Furthermore, any conceivable effect on costs which such a rule could exert might be more than offset by other factors. For example, savings might be realized from the company’s not having to maneuver for position on the issue of bad faith during the original trial, or from not having to litigate excess liability suits brought by its clients. The history of the McLaughlin case is one in which such cost-inflating factors stand out prominently, for Investors’ trifling with its good faith fiduciary obligations visited upon it the substantial financial loss adjudged below.
In any event, the possibility that a broadened standard may increase insurance rates should not alone defeat its adoption. An insurer’s decision not to settle is justified on the basis of that decision’s contribution, in keeping costs down, to the benefit of all insureds. Since policyholders as a class, rather than the particular individual involved in a case, thus profit from the company’s refusal to settle within the coverage afforded, then surely insureds as a whole should share the expense when the refusal results in an excess judgment. See Note, An Insurance Company’s Duty to Settle, 41 S. Cal. L. Rev. 120, 139 (1968). Cost, reasonably distributed, should never be an impediment to the doing of justice.
 The court, however, omitted actual application of such a rule on grounds that the present standard provided a sufficient basis on which to impose liability in the case under consideration. [58 Cal. Rptr. at 17, 426 P.2d at 177].
 “* * * [T]here is no constitutional mandate that a court may not go beyond what is necessary to decide a case at hand. Whether an issue will be dealt with narrowly or expansively calls for a judge’s evaluation of many things, including the need for guidance for the bar or agencies of government or the general public. To that end, the Court may express doubts upon existing doctrines * * *.” [Busik v. Levine, 63 N.J. 351, 363 (1973)].

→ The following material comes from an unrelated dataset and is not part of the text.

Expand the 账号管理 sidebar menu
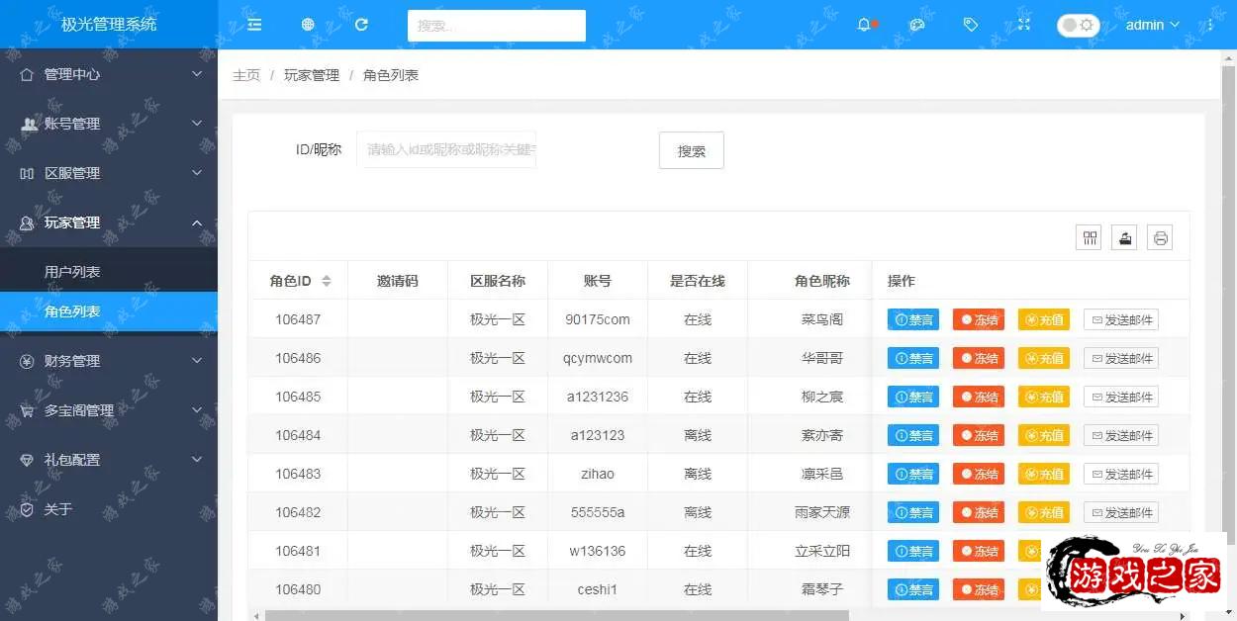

 R. 4:42-11(b) provides in part:
In tort actions, including products liability actions, the court shall include in the judgment interest at 6% per annum on the amount of the award from the date of the institution of the action or from a date 6 months after the date of the tort, whichever is later.
We stated in Busik that this rule extends to cases which came to trial after its effective date, January 31, 1972, although the tort involved may have occurred prior to the rule’s adoption. 63 N.J. at 355, 360-361. The trial between Rova Farms and Investors began on April 24, 1972.
 We assume for argument that the trial court’s findings are correct, although our review of the facts indicates that all but $35,000 was obtained by Rova through a mortgage on its assets.
 In fact the policy contains no such specific exclusion as is frequently found in comprehensive general liability policies. The insurance agreement for bodily injury liability in the policy in question reads as follows:
Bodily Injury Liability: To pay on behalf of the insured all sums which the insured shall become legally obligated to pay as damages because of bodily injury, sickness or disease, including death at any time resulting therefrom, sustained by any person and caused by accident.
 For guiding authorities since Burd, see Lyons v. Hartford Insurance Group, 125 N.J. Super. 239 (App. Div. 1973); Hanover Ins. Group v. Cameron, supra.